» YOUR GOAL:
Extract every line of the records below that contains the word "dropdown". Case matters.

• • •

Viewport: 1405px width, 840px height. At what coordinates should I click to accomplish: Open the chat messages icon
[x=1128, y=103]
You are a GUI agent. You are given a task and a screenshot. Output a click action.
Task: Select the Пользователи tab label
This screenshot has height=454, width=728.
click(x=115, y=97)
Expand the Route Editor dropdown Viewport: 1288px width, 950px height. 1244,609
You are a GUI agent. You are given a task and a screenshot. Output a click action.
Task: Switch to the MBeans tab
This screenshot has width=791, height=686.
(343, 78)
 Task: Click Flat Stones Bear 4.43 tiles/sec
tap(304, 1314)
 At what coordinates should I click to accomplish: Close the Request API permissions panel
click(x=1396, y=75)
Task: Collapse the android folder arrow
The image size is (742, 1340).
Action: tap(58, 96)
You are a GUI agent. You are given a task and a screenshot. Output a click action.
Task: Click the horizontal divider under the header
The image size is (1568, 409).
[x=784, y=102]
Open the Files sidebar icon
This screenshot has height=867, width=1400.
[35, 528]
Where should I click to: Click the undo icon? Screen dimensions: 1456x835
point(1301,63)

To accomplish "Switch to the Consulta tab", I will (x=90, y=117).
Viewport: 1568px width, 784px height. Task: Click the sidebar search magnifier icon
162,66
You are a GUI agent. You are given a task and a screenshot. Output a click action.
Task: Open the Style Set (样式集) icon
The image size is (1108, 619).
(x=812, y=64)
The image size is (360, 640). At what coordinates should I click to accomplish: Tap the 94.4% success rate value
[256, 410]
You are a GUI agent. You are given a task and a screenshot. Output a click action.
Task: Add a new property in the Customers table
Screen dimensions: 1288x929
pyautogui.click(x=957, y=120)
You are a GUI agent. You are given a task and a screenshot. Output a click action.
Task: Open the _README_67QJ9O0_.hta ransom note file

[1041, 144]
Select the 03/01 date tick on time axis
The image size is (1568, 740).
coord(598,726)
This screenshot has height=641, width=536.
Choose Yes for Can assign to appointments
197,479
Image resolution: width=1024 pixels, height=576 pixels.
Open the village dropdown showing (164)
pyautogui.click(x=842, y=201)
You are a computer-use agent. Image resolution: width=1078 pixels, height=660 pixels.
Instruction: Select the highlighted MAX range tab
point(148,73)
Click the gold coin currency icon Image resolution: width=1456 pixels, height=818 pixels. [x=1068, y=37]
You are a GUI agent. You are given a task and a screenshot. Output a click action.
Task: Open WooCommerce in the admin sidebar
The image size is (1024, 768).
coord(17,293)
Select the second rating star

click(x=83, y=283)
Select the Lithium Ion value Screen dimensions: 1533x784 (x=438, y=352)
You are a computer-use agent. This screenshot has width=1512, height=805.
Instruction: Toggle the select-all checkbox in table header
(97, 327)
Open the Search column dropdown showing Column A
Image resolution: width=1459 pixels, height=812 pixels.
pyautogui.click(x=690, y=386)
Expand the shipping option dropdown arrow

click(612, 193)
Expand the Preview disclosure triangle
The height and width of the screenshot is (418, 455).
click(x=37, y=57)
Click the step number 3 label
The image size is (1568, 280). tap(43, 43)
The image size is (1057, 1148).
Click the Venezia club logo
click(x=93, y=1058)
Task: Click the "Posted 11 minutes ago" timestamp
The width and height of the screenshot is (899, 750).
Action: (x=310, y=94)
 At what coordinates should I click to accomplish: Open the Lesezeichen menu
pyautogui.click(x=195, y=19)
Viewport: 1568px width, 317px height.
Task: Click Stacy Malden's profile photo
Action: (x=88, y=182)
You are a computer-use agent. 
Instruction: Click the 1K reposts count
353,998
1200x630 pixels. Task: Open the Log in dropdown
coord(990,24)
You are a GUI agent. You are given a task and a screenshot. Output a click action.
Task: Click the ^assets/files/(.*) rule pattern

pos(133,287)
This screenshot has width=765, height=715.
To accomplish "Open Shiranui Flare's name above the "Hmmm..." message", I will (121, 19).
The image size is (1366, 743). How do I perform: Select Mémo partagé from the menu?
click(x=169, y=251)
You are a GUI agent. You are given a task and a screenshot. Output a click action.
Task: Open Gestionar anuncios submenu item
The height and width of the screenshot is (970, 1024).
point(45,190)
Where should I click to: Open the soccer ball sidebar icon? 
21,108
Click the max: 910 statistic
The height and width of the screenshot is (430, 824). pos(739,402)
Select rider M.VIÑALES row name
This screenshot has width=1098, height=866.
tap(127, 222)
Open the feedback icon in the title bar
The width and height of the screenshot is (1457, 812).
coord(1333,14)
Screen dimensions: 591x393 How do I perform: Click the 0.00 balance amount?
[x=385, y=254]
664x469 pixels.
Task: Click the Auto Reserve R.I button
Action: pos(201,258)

• • •

» ANSWER TO THE EXERCISE:
Expand the Route Editor dropdown Viewport: 1288px width, 950px height. 1244,609
Open the village dropdown showing (164)
Open the Search column dropdown showing Column A
Expand the shipping option dropdown arrow
1200x630 pixels. Task: Open the Log in dropdown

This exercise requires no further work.